The Washington Post, which on Tuesday called Knight’s cartoon racist, joined ESPN in immediately diminishing Osaka’s achievement and painting Williams as a victim of the patriarchy: “We’ll never know if young Osaka really won the 2018 US Open or had it handed to her by a man who was going to make Serena Williams feel his power.”
CNN said: “Williams was being punished for speaking her truth” — never mind that it bears no relation to the truth.
Katie Rosman from The New York Times tweeted after the match: “Serena, you are such a champion!!! What leadership, dignity and poise.”

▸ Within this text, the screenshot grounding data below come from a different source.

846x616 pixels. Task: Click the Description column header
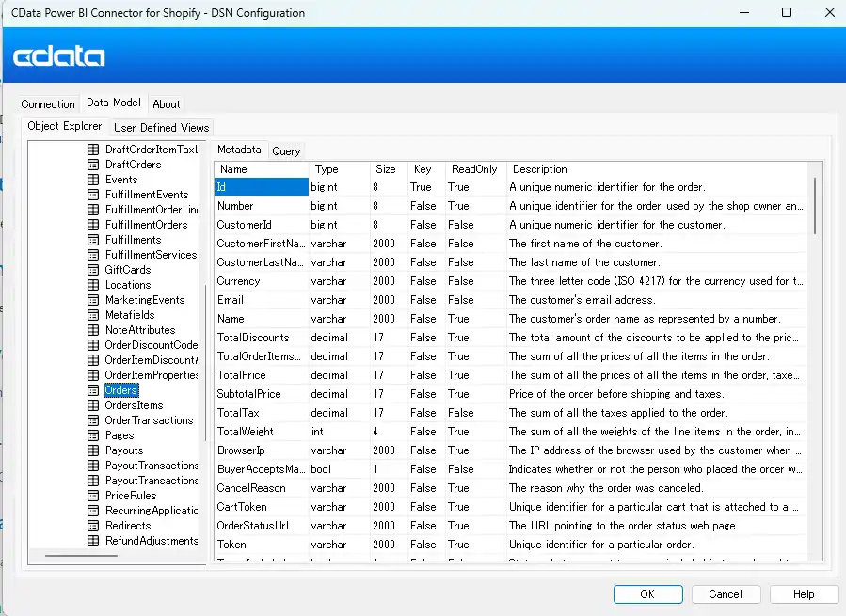coord(539,169)
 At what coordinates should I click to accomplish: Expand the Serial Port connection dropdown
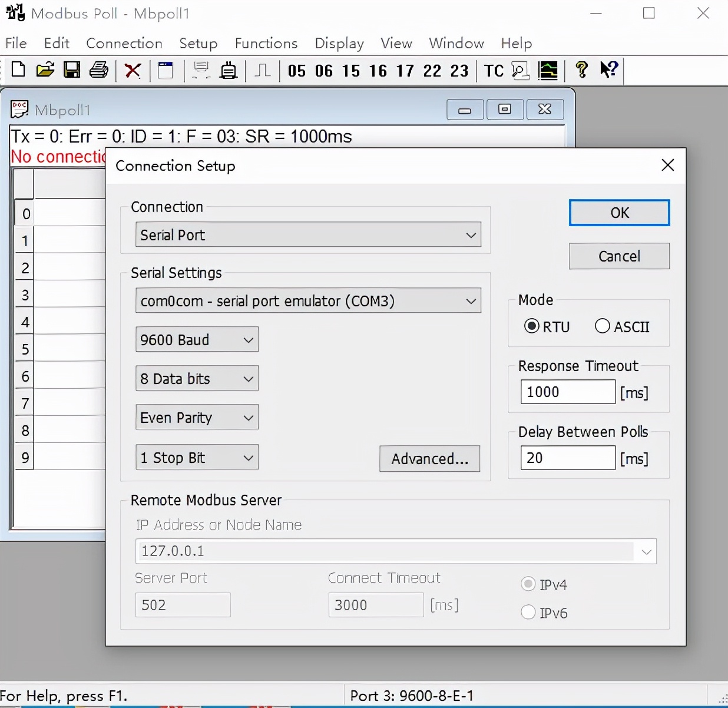coord(308,235)
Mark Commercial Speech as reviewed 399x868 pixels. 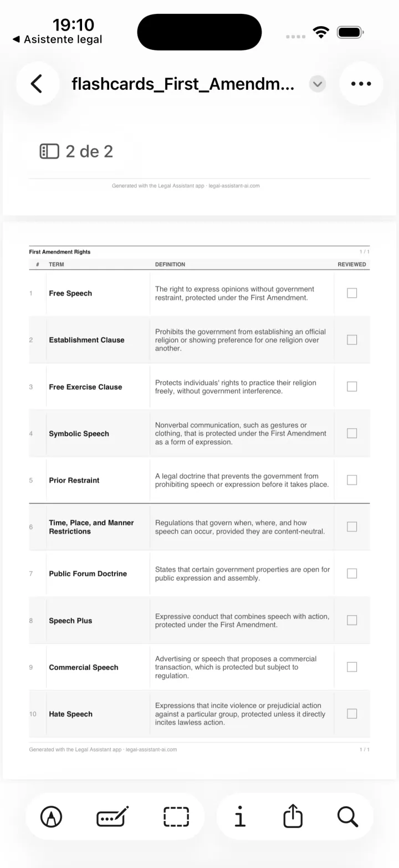352,667
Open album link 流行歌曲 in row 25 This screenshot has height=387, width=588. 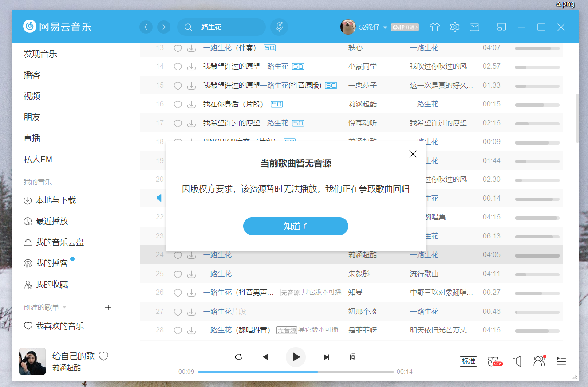[424, 274]
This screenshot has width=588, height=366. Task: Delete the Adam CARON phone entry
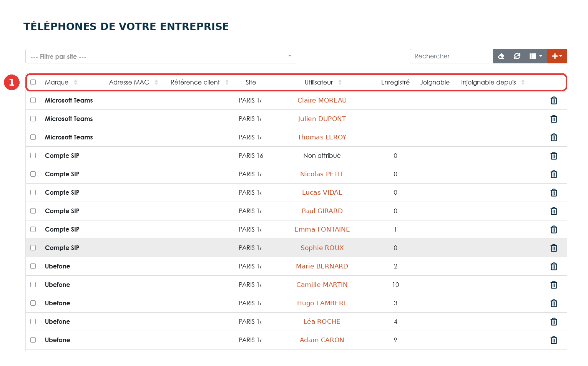[554, 340]
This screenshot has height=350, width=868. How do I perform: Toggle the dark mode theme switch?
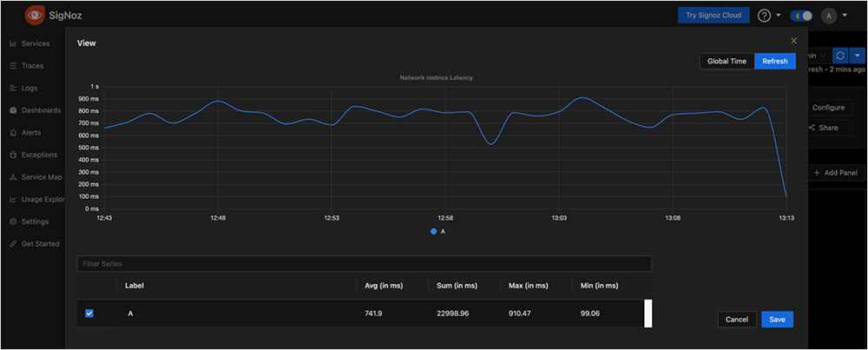pos(800,16)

Yes, the cringeworthy display of arrogant entitlement — including violations for receiving coaching, racquet abuse and an astonishing, prolonged attack against an umpire who Williams smeared as a “liar” and “thief” and threatened “you are never going to be on my court again” — is considered “dignity and poise” by activist journalists. No wonder trust in the media is at historic lows in the US.
The truth is that a 36-year-old veteran behaved atrociously and then sought to absolve herself of all responsibility by playing the gender card.
Williams, despite her enormous success has long played the victim and did so again in the post-match press conference, claiming she was making a stand for women’s rights.
Was Williams fighting for women’s rights when she threatened violence against a female line judge or when she abused female referees or when she sullied the most significant achievement of a young athlete’s life with her self-obsessed, infantile antics?
If you think Australia is immune from this victimhood idiocy, think again.
Sadly, we are following the US and UK where rationality is sidelined in favour of hysterical race baiting.
The local outrage merchants — who don’t get worked up when Knight mocks Trump, Abbott, Dutton and other conservative targets — cry racism if he dares draw African youth or a spoiled tennis star.
The only criticism I have of the cartoon is that Osaka didn’t sufficiently look like Osaka.
The cartoon had Osaka’s blonde ponytail but though Knight painted her in brown tones, to my pedantic eye she looked a little too light.
We are all critics but to label everything as inherently racist only diminishes real instances of racism and provides cover for real racists. Mark Knight is about as racist as I’m Chinese.
Perhaps Knight should’ve drawn Williams with a narrow nose, thin lips and a slight frame — nothing like she actually looks — to avoid the insanity that has ensued.
Determining that some people are immune from caricature or censure purely because of their race is funnily enough racist.
Rita Panahi is a Herald Sun columnist.